AIM: To compare the efficacy and safety of the once-weekly oral dipeptidyl peptidase-4 (DPP-4) inhibitor omarigliptin or once-daily DPP-4 inhibitor sitagliptin in patients with type 2 diabetes (T2DM) and inadequate glycaemic control on metformin.
MATERIALS AND METHODS: Patients with T2DM with a glycated haemoglobin (HbA1c) concentration ≥6.5% to ≤9.0% while on a stable dose of metformin (≥1500 mg/d) were randomized in a double-blind manner to receive omarigliptin 25 mg once weekly (n = 322) or sitagliptin 100 mg once daily (n = 320). The primary analysis assessed whether omarigliptin was non-inferior to sitagliptin in reducing HbA1c at week 24, based on the criterion of having an upper bound of the 95% confidence interval (CI) about the difference less than the non-inferiority bound of 0.3%.
RESULTS: The mean baseline HbA1c was 7.5% in both groups. After 24 weeks, the least squares (LS) mean change in HbA1c from baseline was -0.47% in the omarigliptin group and -0.43% in the sitagliptin group, with a between-group difference of -0.03% (95% CI -0.15, 0.08). This result met the prespecified criterion for declaring non-inferiority. The LS mean change from baseline in fasting plasma glucose and the percentage of patients with HbA1c <7.0% or <6.5% at week 24 were similar in the two treatment groups. There were no notable differences in adverse events and the incidence of symptomatic hypoglycaemia was low and similar in the groups.
CONCLUSIONS: In patients with T2DM and inadequate glycaemic control on metformin, the addition of omarigliptin 25 mg once weekly or sitagliptin 100 mg once daily led to similar improvements in glycaemic control. Both agents were generally well tolerated with a low incidence of hypoglycaemia.

RCT Entities:   Population Interventions Outcomes

INTRODUCTION

Over the past decade, dipeptidyl peptidase‐4 (DPP‐4) inhibitors have become an established therapy for the treatment of patients with type 2 diabetes (T2DM).1, 2 Omarigliptin (MK‐3102) is a selective oral DPP‐4 inhibitor with a half‐life that enables once‐weekly dosing3 and was recently approved in Japan.

The DPP‐4 inhibitor class of drugs improve glycaemic control in patients with T2DM by slowing the inactivation of incretin hormones, including glucagon‐like peptide‐1 (GLP‐1) and glucose‐dependent insulinotropic polypeptide (GIP), which are part of an endogenous system involved in the physiological regulation of glucose homeostasis.
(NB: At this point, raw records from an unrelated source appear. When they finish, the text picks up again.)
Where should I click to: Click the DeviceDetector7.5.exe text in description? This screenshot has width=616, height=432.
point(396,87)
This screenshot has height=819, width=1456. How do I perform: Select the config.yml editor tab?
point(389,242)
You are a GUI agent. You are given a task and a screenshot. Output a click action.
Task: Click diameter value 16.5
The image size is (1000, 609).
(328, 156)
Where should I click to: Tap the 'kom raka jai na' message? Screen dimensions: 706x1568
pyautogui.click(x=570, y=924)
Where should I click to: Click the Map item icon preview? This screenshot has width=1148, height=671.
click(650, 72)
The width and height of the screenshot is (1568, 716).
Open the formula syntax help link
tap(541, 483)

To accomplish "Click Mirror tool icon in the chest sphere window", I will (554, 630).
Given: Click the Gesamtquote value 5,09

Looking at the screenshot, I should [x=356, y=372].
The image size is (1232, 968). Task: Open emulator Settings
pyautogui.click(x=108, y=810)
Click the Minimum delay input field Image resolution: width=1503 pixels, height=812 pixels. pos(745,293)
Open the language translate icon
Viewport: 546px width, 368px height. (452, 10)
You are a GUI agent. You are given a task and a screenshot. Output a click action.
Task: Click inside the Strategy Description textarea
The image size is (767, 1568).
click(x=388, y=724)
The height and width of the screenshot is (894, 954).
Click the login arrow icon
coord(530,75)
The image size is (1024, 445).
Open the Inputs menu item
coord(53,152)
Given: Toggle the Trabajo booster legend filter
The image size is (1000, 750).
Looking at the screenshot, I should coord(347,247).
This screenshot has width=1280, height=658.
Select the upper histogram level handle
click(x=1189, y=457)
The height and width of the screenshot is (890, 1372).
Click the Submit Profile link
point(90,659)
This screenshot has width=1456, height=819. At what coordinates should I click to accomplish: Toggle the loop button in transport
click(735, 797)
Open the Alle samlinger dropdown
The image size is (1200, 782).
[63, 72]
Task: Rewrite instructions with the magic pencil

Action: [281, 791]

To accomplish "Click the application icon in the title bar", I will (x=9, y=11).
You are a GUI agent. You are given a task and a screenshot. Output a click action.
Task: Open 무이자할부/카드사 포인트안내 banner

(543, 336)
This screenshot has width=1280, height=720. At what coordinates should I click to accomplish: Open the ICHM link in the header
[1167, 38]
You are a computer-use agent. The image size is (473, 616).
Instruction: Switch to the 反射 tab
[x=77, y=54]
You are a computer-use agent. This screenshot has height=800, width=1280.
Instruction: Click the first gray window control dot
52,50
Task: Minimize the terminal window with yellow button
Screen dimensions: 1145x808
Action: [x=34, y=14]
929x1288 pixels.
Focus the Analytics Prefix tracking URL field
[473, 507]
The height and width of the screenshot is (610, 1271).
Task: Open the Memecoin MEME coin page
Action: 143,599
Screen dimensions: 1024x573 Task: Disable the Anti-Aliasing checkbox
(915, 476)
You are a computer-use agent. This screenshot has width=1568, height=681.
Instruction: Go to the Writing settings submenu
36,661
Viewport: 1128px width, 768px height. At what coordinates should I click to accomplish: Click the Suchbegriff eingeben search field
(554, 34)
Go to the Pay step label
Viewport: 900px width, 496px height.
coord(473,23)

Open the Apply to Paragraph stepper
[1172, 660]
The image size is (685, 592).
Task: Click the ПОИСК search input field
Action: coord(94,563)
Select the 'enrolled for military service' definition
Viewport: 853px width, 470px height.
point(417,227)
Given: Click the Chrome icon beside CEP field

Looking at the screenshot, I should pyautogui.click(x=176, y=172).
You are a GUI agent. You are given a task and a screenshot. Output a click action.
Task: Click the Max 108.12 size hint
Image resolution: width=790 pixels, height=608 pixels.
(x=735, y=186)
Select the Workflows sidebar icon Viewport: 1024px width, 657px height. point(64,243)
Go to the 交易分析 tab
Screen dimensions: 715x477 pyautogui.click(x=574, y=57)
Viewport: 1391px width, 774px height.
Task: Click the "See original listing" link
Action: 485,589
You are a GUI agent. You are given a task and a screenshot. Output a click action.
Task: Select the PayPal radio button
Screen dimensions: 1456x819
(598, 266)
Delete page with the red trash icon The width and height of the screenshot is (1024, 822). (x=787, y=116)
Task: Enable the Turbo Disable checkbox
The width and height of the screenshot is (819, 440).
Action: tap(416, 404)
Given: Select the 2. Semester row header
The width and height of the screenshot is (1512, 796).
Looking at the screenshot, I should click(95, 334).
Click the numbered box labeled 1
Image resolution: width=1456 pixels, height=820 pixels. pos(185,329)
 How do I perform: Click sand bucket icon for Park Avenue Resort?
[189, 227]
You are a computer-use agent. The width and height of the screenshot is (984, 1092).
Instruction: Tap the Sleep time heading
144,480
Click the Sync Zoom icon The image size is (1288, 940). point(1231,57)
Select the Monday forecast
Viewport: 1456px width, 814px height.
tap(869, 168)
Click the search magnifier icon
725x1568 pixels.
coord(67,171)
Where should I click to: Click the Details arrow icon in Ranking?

When blood glucose concentrations are normal or elevated, GLP‐1 and GIP increase insulin synthesis in, and release from, pancreatic β cells. GLP‐1 also lowers glucagon secretion from pancreatic α cells. The action of these incretins is glucose‐dependent, such that when glucose levels are low, enhancement of insulin secretion and inhibition of glucagon release are not observed, a mechanism associated with a low incidence of hypoglycaemia.1

In the present study, we report the results of a clinical study that compared the glycaemic efficacy and safety of the addition of omarigliptin 25 mg administered once weekly with the addition of sitagliptin 100 mg administered once daily in patients with inadequate glycaemic control on metformin monotherapy.

MATERIALS AND METHODS

Patients

Eligible patients were men and women (aged ≥18 years) with T2DM who had been on a stable dose of metformin (≥1500 mg/d) for ≥12 weeks and had a glycated haemoglobin (HbA1c) concentration ≥6.5% and ≤9.0% at screening and a fasting fingerstick glucose >7.2 and <14.4 mmol/L at randomization. Patients were excluded from the study if they had type 1 diabetes, a history of ketoacidosis, active liver disease, significant cardiovascular disease, a history of malignancy or haematological disorders, or if they had been previously treated with any antihyperglycaemic agents other than metformin within 12 weeks prior to screening or with omarigliptin at any time before signing informed consent. For patients assessed by the investigator as possibly having type 1 diabetes, C‐peptide level was measured, and patients with a fasting C‐peptide level <0.7 ng/mL (0.23 nmol/L) were excluded.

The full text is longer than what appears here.